Task: Below is a set of entries; give all of them again exactly.
● ● ●
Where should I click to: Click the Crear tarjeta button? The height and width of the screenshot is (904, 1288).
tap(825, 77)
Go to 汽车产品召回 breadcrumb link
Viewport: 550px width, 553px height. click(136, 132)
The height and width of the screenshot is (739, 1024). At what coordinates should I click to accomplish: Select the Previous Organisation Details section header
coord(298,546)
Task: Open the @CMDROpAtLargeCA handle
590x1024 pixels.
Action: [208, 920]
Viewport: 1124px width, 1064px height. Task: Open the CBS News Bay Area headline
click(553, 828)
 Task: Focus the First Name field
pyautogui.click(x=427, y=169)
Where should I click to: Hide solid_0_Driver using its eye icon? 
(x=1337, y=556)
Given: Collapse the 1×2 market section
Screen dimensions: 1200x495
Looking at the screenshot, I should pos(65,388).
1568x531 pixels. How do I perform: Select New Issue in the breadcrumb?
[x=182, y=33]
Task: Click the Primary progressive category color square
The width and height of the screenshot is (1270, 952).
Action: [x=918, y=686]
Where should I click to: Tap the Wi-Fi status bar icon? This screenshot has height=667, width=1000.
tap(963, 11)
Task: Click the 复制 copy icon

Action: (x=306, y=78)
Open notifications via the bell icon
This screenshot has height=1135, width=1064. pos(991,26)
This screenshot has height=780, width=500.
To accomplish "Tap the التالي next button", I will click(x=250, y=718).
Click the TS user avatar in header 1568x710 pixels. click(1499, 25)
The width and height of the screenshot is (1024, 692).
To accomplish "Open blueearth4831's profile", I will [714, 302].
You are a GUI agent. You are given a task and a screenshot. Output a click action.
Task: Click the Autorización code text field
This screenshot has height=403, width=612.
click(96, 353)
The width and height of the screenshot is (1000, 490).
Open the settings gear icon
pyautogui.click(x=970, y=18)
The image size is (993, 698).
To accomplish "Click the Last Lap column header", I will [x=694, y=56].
● ● ●
Final answer:
Where should I click to: Click the Crear tarjeta button? The height and width of the screenshot is (904, 1288).
tap(825, 77)
Go to 汽车产品召回 breadcrumb link
Viewport: 550px width, 553px height. click(136, 132)
The height and width of the screenshot is (739, 1024). At what coordinates should I click to accomplish: Select the Previous Organisation Details section header
coord(298,546)
Task: Open the @CMDROpAtLargeCA handle
590x1024 pixels.
Action: [208, 920]
Viewport: 1124px width, 1064px height. Task: Open the CBS News Bay Area headline
click(553, 828)
 Task: Focus the First Name field
pyautogui.click(x=427, y=169)
Where should I click to: Hide solid_0_Driver using its eye icon? 
(x=1337, y=556)
Given: Collapse the 1×2 market section
Screen dimensions: 1200x495
Looking at the screenshot, I should pos(65,388).
1568x531 pixels. How do I perform: Select New Issue in the breadcrumb?
[x=182, y=33]
Task: Click the Primary progressive category color square
The width and height of the screenshot is (1270, 952).
Action: [x=918, y=686]
Where should I click to: Tap the Wi-Fi status bar icon? This screenshot has height=667, width=1000.
tap(963, 11)
Task: Click the 复制 copy icon

Action: (x=306, y=78)
Open notifications via the bell icon
This screenshot has height=1135, width=1064. pos(991,26)
This screenshot has height=780, width=500.
To accomplish "Tap the التالي next button", I will click(x=250, y=718).
Click the TS user avatar in header 1568x710 pixels. click(1499, 25)
The width and height of the screenshot is (1024, 692).
To accomplish "Open blueearth4831's profile", I will [714, 302].
You are a GUI agent. You are given a task and a screenshot. Output a click action.
Task: Click the Autorización code text field
This screenshot has height=403, width=612.
click(96, 353)
The width and height of the screenshot is (1000, 490).
Open the settings gear icon
pyautogui.click(x=970, y=18)
The image size is (993, 698).
To accomplish "Click the Last Lap column header", I will [x=694, y=56].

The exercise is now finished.